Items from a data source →
━━━━━━━━
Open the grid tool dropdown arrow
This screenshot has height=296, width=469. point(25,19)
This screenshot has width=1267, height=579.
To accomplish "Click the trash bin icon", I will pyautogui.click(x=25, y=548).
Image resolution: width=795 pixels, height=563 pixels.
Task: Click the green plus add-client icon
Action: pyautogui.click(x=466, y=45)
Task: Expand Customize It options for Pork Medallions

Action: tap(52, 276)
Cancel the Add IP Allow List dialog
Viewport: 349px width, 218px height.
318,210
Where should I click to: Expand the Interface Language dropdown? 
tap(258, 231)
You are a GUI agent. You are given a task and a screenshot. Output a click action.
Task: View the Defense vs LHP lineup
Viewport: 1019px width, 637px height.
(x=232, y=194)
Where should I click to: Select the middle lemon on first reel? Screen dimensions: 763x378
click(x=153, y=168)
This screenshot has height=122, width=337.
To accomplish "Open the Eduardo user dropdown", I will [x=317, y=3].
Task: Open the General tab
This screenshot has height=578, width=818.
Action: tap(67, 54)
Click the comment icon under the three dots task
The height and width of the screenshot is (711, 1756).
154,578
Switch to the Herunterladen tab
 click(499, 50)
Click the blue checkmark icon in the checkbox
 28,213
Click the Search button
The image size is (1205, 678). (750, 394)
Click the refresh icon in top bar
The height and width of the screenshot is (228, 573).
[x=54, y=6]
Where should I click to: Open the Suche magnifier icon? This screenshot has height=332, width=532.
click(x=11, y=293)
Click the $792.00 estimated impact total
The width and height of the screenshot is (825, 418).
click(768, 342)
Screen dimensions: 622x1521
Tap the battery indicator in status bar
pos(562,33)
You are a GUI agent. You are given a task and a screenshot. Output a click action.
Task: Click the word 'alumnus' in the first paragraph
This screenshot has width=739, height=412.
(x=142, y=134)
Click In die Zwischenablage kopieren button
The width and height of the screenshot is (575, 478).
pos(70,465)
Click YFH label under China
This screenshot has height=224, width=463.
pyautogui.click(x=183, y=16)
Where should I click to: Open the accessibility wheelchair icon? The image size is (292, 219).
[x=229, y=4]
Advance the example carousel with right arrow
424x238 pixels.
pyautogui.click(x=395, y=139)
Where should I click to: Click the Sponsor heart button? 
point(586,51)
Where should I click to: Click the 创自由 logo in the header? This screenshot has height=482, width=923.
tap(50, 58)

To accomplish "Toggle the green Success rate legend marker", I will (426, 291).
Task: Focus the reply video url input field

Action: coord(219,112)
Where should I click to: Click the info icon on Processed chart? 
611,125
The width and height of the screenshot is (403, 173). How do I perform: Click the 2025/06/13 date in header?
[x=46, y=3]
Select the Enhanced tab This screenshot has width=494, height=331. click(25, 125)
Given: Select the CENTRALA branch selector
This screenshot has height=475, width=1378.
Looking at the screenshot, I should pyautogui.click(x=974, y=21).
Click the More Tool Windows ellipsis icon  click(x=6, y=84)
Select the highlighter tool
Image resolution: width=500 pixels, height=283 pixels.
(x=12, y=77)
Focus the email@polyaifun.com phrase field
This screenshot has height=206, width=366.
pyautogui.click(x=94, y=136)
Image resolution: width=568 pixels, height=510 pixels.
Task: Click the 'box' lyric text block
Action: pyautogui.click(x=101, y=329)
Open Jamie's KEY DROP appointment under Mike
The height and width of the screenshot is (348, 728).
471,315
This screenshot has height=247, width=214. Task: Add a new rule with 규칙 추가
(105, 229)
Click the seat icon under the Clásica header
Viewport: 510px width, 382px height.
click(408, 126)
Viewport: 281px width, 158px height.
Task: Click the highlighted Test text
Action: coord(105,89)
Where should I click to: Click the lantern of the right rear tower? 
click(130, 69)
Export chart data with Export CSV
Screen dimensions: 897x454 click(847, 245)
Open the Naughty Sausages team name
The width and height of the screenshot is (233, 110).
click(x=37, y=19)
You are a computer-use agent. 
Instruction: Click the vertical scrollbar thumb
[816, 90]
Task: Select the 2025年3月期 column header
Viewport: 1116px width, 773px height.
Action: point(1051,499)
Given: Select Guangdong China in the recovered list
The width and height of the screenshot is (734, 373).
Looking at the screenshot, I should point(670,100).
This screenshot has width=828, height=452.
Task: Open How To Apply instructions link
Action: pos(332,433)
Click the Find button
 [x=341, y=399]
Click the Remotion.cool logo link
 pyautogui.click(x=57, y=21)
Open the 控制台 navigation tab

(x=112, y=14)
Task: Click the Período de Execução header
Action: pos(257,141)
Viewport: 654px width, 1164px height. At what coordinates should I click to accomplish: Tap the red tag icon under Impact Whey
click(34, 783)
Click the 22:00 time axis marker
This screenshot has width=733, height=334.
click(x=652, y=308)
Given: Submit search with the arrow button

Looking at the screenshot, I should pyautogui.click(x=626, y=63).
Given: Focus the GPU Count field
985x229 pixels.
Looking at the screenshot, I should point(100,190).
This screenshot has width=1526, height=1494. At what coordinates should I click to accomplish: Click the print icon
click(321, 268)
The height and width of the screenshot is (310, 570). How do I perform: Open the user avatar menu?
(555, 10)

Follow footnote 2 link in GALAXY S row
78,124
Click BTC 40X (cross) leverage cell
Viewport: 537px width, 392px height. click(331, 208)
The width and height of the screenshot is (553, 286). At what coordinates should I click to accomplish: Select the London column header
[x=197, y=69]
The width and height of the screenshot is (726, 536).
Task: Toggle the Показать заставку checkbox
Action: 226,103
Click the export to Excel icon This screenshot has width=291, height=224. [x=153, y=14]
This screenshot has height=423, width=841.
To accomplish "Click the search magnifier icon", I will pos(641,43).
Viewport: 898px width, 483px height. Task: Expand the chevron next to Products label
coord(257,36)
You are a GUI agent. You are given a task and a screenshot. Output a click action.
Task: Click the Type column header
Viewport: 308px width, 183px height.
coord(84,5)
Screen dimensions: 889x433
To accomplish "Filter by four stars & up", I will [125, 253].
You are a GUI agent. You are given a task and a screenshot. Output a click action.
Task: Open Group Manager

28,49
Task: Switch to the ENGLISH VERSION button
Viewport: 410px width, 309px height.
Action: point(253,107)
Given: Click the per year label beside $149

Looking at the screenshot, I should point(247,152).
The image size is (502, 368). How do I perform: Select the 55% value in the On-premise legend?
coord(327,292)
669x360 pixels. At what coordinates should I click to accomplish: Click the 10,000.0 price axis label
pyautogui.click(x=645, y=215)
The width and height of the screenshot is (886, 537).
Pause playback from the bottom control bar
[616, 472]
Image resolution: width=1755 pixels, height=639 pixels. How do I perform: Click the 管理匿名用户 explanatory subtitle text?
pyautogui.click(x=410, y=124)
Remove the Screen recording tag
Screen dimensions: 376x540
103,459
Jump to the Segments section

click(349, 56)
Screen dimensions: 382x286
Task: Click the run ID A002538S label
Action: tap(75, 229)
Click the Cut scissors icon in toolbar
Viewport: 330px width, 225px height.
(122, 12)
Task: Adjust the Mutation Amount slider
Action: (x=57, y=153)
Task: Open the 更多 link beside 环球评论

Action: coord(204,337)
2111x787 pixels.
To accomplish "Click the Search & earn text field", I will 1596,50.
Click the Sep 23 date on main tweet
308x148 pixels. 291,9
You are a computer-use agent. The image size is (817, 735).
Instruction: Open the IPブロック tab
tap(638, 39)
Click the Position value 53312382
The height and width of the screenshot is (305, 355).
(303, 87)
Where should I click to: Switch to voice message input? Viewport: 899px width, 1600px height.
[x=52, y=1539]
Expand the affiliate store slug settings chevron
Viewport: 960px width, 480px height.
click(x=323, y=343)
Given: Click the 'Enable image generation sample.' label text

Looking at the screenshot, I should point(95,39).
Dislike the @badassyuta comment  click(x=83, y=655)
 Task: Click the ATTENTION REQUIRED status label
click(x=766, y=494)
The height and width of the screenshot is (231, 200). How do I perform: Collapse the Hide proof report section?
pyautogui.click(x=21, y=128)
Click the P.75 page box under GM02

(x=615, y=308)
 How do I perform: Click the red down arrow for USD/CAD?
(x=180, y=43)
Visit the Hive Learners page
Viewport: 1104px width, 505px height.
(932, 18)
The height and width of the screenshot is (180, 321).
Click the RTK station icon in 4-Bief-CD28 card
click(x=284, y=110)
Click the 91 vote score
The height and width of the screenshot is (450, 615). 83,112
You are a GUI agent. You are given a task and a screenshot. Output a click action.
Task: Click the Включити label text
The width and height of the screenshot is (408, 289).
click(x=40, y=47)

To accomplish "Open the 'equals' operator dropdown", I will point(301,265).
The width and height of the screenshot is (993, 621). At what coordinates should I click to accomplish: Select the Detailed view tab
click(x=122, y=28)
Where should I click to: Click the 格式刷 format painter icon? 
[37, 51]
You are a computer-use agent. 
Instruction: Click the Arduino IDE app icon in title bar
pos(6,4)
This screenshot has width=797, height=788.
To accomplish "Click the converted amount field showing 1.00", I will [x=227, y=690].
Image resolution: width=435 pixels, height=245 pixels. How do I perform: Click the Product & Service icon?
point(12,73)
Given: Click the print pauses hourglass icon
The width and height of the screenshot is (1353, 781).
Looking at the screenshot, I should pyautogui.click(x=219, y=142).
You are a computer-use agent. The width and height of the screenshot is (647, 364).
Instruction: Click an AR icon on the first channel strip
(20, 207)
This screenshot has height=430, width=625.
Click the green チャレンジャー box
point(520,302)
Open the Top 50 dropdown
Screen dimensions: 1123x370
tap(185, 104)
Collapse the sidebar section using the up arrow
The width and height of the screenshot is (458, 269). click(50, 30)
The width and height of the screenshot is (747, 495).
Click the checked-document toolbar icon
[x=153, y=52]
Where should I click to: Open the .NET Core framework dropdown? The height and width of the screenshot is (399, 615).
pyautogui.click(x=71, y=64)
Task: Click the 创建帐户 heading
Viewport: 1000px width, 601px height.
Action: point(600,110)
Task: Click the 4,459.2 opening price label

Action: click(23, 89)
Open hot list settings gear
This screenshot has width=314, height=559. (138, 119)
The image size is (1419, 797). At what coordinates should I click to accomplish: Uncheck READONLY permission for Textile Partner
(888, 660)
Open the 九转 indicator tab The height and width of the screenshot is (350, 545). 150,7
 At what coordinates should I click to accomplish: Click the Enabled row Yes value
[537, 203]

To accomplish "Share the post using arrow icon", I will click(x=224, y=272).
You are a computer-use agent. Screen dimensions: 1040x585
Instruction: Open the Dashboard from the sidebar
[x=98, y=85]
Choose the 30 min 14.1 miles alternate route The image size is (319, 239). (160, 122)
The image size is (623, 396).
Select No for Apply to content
━━━━━━━━
Task description → From the records above, extract exactly and only the lines that begin at the line with "Click the green チャレンジャー box" and stop after the line with "The width and height of the screenshot is (747, 495).".

Task output →
Click the green チャレンジャー box
point(520,302)
Open the Top 50 dropdown
Screen dimensions: 1123x370
tap(185, 104)
Collapse the sidebar section using the up arrow
The width and height of the screenshot is (458, 269). click(50, 30)
The width and height of the screenshot is (747, 495).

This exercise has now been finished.